Conversione «neutrale» dei titoli Mps
La conversione in azioni ordinarie di nuova emissione di Mps dei titoli subordinati emessi dalla stessa e da sue controllate secondo il Dl 237/2016 non è evento realizzativo ai sensi dell’articolo 67, comma 1, lettera c ter), del Tuir e pertanto non dà luogo né a plusvalenze né a minusvalenze d’ordine fiscale. È questo il parere delle Entrate a un interpello della banca.
L’istante richiama l’articolo 18 del Dl 237/2016 e segnatamente l’adozione di disposizioni in ordine all’applicazione delle misure di ripartizione degli oneri fra i creditori come avvenuto con il Dm 27 luglio 2017. Si tratta della «conversione forzosa» in nuove azioni Mps dei titoli subordinati – Tier 2 e titoli Additional Tier 1 – i cui possessori sono persone fisiche non qualificabili come investitori professionali, che hanno acquisito gli stessi prima del 1° gennaio 2016. Nel decreto (articoli 22 e 23) sono fissati i criteri per quantificare la conversione. L’interpellante sottolinea come gli obbligazionisti «subiscono» la conversione senza disporre di alcuna alternativa ottenendo un numero di azioni fissato e ancora che, rivestendo la banca il ruolo di depositaria dei titoli, ai fini dell’applicazione del regime amministrato ex articolo 6 del Dlgs 461/97, ritiene che:
la conversione delle obbligazioni (titoli) non costituisca un’operazione realizzativa e quindi non emergano né plus né minus rilevanti fiscalmente;
il costo fiscale delle azioni ottenute dalla conversione è pari al costo fiscale delle obbligazioni (titoli) convertite.

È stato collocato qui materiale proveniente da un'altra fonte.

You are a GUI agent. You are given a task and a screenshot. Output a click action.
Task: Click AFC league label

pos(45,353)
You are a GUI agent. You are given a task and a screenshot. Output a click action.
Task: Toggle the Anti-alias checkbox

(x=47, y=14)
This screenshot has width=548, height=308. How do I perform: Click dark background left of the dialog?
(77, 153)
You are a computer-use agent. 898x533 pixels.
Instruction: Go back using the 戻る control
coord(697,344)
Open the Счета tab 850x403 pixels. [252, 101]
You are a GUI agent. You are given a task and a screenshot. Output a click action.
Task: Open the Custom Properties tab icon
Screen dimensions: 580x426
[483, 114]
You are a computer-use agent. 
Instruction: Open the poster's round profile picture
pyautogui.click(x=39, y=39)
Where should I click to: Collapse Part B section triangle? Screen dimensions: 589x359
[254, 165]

La banca in subordine ritiene che laddove tale ipotesi non fosse condivisa si dovrebbe applicare l’articolo 88, comma 4 bis, del Tuir – rinuncia ai crediti – nonché fissare il costo delle azioni ottenute secondo i parametri dell’articolo 23.
Da ultimo viene chiesta conferma che nell’ipotesi in cui il rateo di interessi maturato sulle obbligazioni sia ricompreso nel loro valore economico attribuito ai fini della conversione, non sia da applicare alcuna ritenuta.
Nel rappresentare le ragioni a sostegno della soluzione prospettata, l’interpellante afferma come «nel nostro ordinamento esiste un principio generale secondo cui le operazioni o gli eventi che prescindono dalla volontà del contribuente (nel caso conversione forzosa, ndr) non devono dare luogo a fattispecie fiscalmente rilevanti per lo stesso, a meno che ciò non sia espressamente previsto dal legislatore». Nel proprio parere, l’Agenzia richiama i riferimenti normativi citati in premessa e in particolare l’obbligatorietà per il possessore di titoli della conversione stessa. Quanto alla vicenda Mps occorre riferirsi all’articolo 23, comma 3, del D 237/2016.
In tale contesto, sottolinea l’Agenzia, «la conversione assume carattere di atipicità rispetto alle ordinarie operazioni di conversione che attengono ai titoli obbligazionari convertibili ab origine e non assumono valenza coattiva». Nel caso di specie le obbligazioni erano prive della caratteristica di convertibilità e le azioni sono assegnate sulla base di parametri definiti dalla legge. Circa la nozione di cessione a titoli oneroso viene citata la sentenza 1749/99 della Cassazione laddove essa è considerata «un atteggiamento volontario o consenziente del soggetto cedente». Non essendo tale il caso sottoposto, l’Agenzia conclude che «la conversione non possa comportare effetti realizzativi in capo agli obbligazionisti ai sensi delle disposizioni Tuir». Di converso, il costo fiscale delle azioni rilevante ai fini del trasferimento al Mef ovvero cessione sul mercato sarà pari al costo fiscale dei titoli convertiti. Parimenti non si verificherà alcun salto di imposta nel passaggio tra obbligazioni e azioni.
Da ultimo, non essendovi pagamento di interessi su titoli, non deve applicarsi alcuna ritenuta/imposta sul rateo interessi maturati.